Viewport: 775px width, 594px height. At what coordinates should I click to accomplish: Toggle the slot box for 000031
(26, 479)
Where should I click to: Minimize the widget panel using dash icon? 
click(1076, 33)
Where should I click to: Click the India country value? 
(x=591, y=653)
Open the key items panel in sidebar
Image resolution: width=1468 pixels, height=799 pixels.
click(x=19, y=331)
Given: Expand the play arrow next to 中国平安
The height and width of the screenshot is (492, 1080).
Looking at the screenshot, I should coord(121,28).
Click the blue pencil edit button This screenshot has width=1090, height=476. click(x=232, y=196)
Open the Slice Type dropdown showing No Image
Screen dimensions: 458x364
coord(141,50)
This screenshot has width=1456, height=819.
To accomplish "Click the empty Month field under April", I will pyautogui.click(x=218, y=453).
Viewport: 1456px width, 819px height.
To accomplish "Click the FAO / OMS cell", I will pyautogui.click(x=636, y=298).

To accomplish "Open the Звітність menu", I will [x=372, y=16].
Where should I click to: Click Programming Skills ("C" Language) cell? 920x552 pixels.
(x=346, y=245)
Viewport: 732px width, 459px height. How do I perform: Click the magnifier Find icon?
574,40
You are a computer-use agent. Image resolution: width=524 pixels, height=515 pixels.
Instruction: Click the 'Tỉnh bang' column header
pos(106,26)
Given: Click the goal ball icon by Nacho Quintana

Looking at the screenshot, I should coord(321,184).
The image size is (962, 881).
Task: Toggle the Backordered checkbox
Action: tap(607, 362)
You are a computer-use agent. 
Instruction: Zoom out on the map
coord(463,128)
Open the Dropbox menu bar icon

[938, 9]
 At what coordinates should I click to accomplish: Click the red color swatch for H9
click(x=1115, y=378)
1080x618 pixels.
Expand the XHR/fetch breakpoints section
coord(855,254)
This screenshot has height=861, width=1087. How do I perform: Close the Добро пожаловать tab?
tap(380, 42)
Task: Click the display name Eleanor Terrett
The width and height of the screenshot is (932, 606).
-=-=-
WORK REQUEST: Everything above from the line containing "Click the blue" through the line containing "This screenshot has width=1456, height=819." must be copied exactly. Nothing outside that range belongs in the answer.

EXERCISE ANSWER:
Click the blue pencil edit button This screenshot has width=1090, height=476. click(x=232, y=196)
Open the Slice Type dropdown showing No Image
Screen dimensions: 458x364
coord(141,50)
This screenshot has width=1456, height=819.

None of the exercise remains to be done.